OSCAR 22.01

The January, 2022 version of the OSCAR Corpus.

If you want to get the new corpus please send us a mail using the mail in our homepage, with “OSCAR Access Request” as mail title. We will need the following information to properly create your account. Missing information could delay your access by days:

  • First and last name:
  • Affiliation:
  • Contact details:
  • Corpus version (or all if you need multiple ones):
  • Languages:

✉️📚

Please do not create a new Huma-Num account by yourself, this will delay your access to the corpus by weeks! We will create an account for you. 📆

OSCAR or Open Super-large Crawled Aggregated coRpus is a huge multilingual corpus obtained by language classification and filtering of the Common Crawl corpus using Ungoliant.

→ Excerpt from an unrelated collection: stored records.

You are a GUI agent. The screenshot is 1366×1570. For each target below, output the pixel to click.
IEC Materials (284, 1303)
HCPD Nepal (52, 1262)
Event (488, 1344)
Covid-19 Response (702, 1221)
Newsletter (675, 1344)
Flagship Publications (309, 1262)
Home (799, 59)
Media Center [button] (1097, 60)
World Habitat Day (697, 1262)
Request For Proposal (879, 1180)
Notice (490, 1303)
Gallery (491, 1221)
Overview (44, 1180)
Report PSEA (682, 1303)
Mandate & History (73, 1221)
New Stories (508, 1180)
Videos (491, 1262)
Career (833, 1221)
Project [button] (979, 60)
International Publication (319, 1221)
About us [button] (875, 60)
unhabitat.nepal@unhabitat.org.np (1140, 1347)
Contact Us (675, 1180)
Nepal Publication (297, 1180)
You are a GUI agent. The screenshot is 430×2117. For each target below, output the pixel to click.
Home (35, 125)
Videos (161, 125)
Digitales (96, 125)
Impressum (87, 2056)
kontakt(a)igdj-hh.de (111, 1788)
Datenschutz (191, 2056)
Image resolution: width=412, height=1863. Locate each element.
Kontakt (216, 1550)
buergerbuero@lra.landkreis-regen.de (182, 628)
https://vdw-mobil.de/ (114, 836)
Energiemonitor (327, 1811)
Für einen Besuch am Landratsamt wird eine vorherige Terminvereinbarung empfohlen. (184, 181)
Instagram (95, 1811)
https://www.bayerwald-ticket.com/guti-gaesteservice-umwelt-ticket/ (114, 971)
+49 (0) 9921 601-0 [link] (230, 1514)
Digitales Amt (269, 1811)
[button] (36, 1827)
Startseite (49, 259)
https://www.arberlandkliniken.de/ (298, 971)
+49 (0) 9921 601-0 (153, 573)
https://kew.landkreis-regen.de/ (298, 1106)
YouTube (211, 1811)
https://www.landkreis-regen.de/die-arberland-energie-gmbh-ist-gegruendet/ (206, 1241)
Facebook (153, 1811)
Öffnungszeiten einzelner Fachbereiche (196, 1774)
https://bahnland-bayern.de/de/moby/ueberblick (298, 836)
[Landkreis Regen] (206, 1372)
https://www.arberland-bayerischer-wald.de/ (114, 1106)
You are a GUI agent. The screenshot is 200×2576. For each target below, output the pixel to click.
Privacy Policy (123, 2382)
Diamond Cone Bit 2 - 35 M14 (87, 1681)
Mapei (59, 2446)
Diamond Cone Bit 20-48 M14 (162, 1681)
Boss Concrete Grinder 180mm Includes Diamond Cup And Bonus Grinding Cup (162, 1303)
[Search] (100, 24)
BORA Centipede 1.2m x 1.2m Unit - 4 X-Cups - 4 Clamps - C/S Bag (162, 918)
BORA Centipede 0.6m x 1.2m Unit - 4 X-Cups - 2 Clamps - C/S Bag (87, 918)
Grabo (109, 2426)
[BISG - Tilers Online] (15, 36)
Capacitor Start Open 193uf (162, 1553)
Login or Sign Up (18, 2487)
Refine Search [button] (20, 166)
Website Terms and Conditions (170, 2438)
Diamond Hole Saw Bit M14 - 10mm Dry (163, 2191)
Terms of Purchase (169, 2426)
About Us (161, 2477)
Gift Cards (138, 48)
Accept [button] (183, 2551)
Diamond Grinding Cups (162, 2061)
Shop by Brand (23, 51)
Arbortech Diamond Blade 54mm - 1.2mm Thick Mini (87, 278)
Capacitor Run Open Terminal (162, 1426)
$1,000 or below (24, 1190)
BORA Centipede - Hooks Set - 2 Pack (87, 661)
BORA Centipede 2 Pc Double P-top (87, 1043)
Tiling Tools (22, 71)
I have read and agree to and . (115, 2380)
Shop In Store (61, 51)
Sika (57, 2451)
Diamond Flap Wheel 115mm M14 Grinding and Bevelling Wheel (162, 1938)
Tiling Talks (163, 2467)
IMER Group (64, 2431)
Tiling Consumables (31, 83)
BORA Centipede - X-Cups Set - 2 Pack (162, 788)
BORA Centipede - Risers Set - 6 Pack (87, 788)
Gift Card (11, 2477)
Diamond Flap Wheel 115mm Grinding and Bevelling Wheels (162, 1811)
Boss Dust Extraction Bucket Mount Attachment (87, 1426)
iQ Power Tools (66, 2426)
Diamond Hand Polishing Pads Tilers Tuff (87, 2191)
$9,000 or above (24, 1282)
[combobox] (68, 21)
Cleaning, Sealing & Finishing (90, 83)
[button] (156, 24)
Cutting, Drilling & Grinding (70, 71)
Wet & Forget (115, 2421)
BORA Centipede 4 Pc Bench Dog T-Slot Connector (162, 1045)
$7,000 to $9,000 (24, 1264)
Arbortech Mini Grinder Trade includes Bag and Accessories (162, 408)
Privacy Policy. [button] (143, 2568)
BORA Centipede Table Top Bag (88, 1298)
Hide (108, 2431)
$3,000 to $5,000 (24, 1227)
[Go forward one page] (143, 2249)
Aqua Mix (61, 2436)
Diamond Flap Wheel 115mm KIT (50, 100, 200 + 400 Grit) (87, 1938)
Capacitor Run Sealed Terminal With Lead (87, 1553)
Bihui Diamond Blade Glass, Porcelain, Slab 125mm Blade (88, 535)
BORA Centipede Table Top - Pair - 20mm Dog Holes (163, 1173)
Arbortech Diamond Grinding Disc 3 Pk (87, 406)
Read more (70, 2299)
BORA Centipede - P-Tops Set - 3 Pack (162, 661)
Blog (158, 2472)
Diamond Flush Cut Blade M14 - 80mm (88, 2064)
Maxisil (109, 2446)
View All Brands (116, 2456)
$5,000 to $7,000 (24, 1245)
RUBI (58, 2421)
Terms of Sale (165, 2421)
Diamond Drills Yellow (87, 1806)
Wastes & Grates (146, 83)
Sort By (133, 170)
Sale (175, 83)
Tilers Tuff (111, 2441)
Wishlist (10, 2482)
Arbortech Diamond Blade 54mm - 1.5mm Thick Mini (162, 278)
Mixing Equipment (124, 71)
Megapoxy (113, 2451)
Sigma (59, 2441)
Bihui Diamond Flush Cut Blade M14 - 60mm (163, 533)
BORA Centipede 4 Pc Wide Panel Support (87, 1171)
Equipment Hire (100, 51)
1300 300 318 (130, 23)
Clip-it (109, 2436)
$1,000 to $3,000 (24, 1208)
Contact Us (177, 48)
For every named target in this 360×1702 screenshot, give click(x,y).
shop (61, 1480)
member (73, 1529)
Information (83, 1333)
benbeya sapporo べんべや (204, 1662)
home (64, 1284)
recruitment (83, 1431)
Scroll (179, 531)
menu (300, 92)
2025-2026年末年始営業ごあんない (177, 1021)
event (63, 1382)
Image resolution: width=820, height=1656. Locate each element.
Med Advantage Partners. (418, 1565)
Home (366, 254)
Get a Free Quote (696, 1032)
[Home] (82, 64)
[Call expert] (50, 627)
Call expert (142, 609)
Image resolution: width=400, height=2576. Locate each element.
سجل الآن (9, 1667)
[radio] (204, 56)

This release of OSCAR is the third one, and is versioned using CalVer.

Version info

These are the versions of tooling, schemes and data

  • CommonCrawl version: November/December 2021 (2021.49)
  • OSCAR Schema version: v2 : Document oriented, with text and metadata merged in JSONLines.
  • Ungoliant version: v1.1.0 : Document oriented pipeline, multilingual subcorpus, annotations

Changes

  • The corpus is not backward compatible, as the metadata and textual content have been merged into JSON objects.
  • Document-oriented: Identifications are done per document, based on the proportion of content in a single language.
  • Annotations: Annotations are labels you can filter on, potentially enabling better quality control (sacrificing corpus size).
  • Per-line identification: Metadata hold line-level identification/confidence.
  • Multilingual subcorpus: A new, 12GB multilingual subcorpus containing documents with sentences in different languages in significant proportion.
  • Removed languages: Bavarian, Chavacano, Northern Frisian, Manx, Haitian Creole, Interlingue, Northern Luri, Mirandese, Eryza, Neapolitan, Pampanga, Romansh, Rusyn, Scots, Tuvinian, Venetian, West Flemish.
  • No deduplicated corpus: Since the subcorpora are document oriented, doing a subcorpus-wide deduplication would break documents’ integrity. We may consult the community and provide tools for deduplication later on.

Data layout

The corpus is now distributed in JSONLines format, which means that each line represents a single document, encoded in a JSON object.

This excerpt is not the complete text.